At first glance one would think that this is a no brainer, let's do away with the electoral college and let the people vote in their choice. But there are certain checks and balances that this has worked for over the last two hundred years. Let's look at some of the pros and cons outlined in this
article by by William C. Kimberling, Deputy Director FEC National Clearinghouse on Election Administration.
Arguments for the Electoral College
Proponents of the Electoral College system normally defend it on the philosophical grounds that it:
* contributes to the cohesiveness of the country by requiring a distribution of popular support to be elected president
* enhances the status of minority interests,
* contributes to the political stability of the nation by encouraging a two-party system, and
* maintains a federal system of government and representation.
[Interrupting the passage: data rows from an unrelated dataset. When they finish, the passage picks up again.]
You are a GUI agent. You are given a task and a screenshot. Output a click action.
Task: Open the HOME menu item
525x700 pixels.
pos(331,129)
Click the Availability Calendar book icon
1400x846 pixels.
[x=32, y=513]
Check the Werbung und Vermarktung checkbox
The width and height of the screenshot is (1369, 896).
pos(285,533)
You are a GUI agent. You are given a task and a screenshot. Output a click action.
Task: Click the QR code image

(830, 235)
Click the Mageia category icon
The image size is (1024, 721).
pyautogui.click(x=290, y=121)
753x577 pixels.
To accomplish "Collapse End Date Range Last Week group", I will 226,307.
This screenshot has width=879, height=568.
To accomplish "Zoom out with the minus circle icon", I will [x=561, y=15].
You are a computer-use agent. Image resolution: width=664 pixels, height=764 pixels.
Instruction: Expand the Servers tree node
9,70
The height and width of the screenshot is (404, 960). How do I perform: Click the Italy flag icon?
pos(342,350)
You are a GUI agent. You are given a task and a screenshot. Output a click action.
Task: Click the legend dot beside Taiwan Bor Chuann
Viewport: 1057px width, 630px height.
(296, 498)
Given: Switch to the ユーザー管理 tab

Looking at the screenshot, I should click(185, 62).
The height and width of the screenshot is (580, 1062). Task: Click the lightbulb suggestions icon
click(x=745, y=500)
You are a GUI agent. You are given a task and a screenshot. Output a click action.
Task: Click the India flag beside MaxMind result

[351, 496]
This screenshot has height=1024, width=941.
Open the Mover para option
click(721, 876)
Arguments Against the Electoral College
Those who object to the Electoral College system and favor a direct popular election of the president generally do so on four grounds:
* the possibility of electing a minority president
* the risk of so-called "faithless" Electors,
* the possible role of the Electoral College in depressing voter turnout, and
* its failure to accurately reflect the national popular will.
After watching the last two President Bush elections I have to admit that I too would like to have seen the popular vote count, but after reading this article I now have my doubts that this really would be the answer over all.
Edited by dc3, 13 February 2009 - 03:45 AM.